Llevo desde ayer ensayando esa mueca de asombro y alivio infinito que tan bien les salía a los famosos cuando veían aparecer a Juan y Medio tras los bastidores cargando un orondo ramo y aquel muñeco lechoso y anodino que lleva siglos simbolizando las bromas más pesadas.
Es más, hoy me he peinado y he tiznado mis pestañas; y tentada he estado de ponerme tacones.
Pero nada, oigan, aquí no hay cámaras a la vista y todos parecen proseguir sus vidas con absoluta normalidad.
¿Seré yo entonces la lunática? ¿Lo de ayer iba en serio? ¿Esto es el motor de Europa?
Porque es que verán, ayer tuvimos reunión de padres - más bien de madres - en la guardería. Elternkaffee lo llaman aquí; una reunión informal de progenitoras, con los niños a buen recaudo pedagógico, para poder charlar, conocerse mejor e intercambiar impresiones sobre el funcionamiento didáctico y organizativo del jardín de infancia en cuestión.
Admito que esas reuniones me matan del aburrimiento y suelen dejarme un regusto bastante amargo; y es que, después de más de cuatro primaveras llevando y trayendo niños y compartiendo Elternkaffees dos veces al año, todavía no sé ni cómo se llaman ni a qué se dedican la mitad de las Mutter con las que me cruzo a diario.
En esas reuniones lo que impera son las caras de pedo y las preguntas inquisitivas sobre quién habrá traído piojos a la guardería o si esa tarta es casera o de sobre. Un supino koñacen, sí, pero que no conviene perderse, no vaya a ser que aprovechen las Übermütter para votar en mayoría y achicarnos más los horarios o retrasar la edad de aparcamiento infantil permitida. Así que ahí estoy yo siempre, discreta pero segura, controlando mis alegatos feministas e intentando entablar conversaciones a destajo, a ver si cae la breva y a alguna se le reactivan las neuronas.
No les costará pues imaginar mi asombro cuando ayer, tras las agitaciones de mano protocolarias, se puso una a repartir folios. Y lápices de colores. De natural impaciente, me apresuré a poner mi nombre bien grandote y flanquearlo con caritas sonrientes, divulgando así mis intenciones de alegre y pacífica charla; pero, por la reprimenda ocular de la repartidora y un nuevo folio impoluto, deduje que por ahí no iban los tiros.
Cuando terminó el reparto y la Übermütter jefa pegó en la pizarra la foto de un caballo, empecé a temerme lo peor.

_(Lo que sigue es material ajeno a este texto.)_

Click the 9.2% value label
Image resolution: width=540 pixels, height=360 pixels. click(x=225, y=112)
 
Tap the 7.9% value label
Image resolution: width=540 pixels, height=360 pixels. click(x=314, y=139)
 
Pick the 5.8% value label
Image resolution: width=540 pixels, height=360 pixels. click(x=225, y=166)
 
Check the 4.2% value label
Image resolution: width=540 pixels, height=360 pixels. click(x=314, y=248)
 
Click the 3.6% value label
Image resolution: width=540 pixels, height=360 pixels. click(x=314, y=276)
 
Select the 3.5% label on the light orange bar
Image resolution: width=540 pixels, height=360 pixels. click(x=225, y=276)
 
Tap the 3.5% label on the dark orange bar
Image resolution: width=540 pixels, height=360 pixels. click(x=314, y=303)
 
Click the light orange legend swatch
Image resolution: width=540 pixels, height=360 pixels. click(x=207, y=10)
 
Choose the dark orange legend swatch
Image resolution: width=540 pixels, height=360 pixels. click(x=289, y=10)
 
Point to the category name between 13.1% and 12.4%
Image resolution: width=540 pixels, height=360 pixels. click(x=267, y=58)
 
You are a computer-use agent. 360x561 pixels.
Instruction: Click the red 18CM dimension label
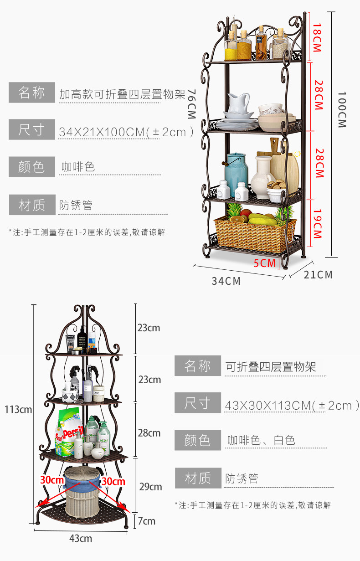[317, 38]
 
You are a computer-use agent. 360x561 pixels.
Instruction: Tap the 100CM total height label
[342, 110]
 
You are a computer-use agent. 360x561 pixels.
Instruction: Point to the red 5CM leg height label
[265, 263]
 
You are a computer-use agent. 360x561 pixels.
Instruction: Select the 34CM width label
[226, 281]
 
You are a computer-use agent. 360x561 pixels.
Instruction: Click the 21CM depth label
[319, 275]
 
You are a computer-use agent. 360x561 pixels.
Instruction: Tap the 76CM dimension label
[191, 104]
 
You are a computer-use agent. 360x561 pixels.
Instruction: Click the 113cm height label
[18, 409]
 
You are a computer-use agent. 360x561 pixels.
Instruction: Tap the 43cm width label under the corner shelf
[81, 539]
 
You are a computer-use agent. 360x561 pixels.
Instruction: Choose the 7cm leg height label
[147, 521]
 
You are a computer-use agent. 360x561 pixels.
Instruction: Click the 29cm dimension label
[150, 487]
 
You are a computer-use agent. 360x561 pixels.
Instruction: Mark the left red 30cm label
[51, 480]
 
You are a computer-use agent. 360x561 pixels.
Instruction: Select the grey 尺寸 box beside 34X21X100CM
[31, 130]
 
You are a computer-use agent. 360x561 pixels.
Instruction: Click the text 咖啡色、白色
[262, 440]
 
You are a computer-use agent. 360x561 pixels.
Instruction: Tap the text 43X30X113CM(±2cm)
[292, 405]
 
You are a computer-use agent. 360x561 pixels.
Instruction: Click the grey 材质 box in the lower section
[198, 478]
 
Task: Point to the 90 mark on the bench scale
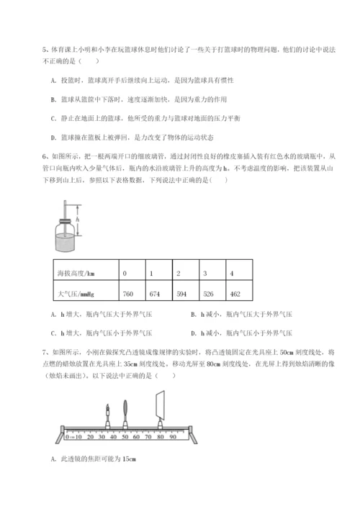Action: click(x=173, y=436)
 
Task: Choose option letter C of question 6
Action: click(x=54, y=333)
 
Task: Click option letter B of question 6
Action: click(x=194, y=314)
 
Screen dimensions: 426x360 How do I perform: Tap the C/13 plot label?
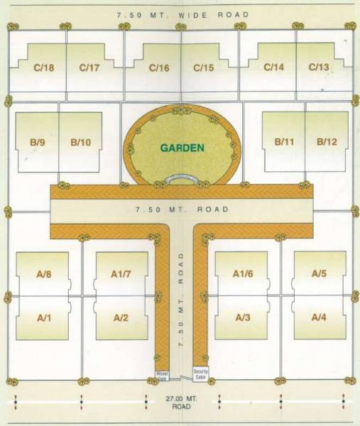[319, 67]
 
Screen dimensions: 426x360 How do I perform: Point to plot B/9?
[38, 142]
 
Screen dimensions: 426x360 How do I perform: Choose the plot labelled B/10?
[80, 142]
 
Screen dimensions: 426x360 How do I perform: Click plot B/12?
[327, 142]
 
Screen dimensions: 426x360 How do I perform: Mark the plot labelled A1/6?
[242, 273]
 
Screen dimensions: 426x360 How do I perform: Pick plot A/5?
[319, 273]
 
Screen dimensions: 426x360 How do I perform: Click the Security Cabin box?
[201, 373]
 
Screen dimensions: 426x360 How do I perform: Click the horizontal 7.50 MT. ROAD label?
[182, 209]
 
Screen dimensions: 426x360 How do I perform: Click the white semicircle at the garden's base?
[182, 179]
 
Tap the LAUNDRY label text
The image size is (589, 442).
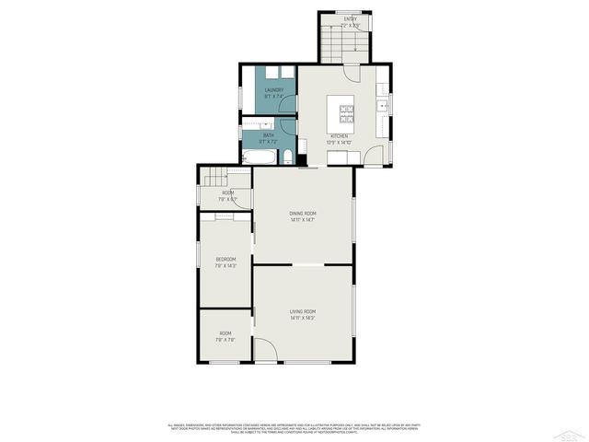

Y no me equivoqué, señores, porque sobre la foto colocó papel cebolla y se puso a calcar el corcel, animándonos a imitar sus trazos.
Obediente que es una y, pensando que esto tendría alguna explicación lógica y racional, esbocé un rocín - que más parecía un asno - y levanté la mano. Tras unos minutos de halagos generales y conversaciones cruzadas del tipo ¡qué bien le salen las colas! o ¡su musculatura está muy conseguida! alguien se dignó a hacerme caso.
Les juro que cuando pregunté que para qué hacíamos eso, todavía tenía mucha fe en la humanidad y rechazaba de plano toda teoría conspiranoica sobre la lobotización femenina en Alemania. Se lo juro por Gott. Yo sólo quería saber si se me había pasado algún evento, una colaboración, una fiesta, el día del equino, yo qué sé, pero algo que me explicase por qué cojones estábamos dibujando caballos en una reunión de padres.
Mas cuando se hizo el silencio general y reconocí censura en sus miradas, supe que algo iba mal.
- Pues para nosotras mismas, para saber hacerlo ¿para qué va a ser?
Desde entonces espero a Juan y Medio; porque va a venir ¿verdad? ¡¿verdad?!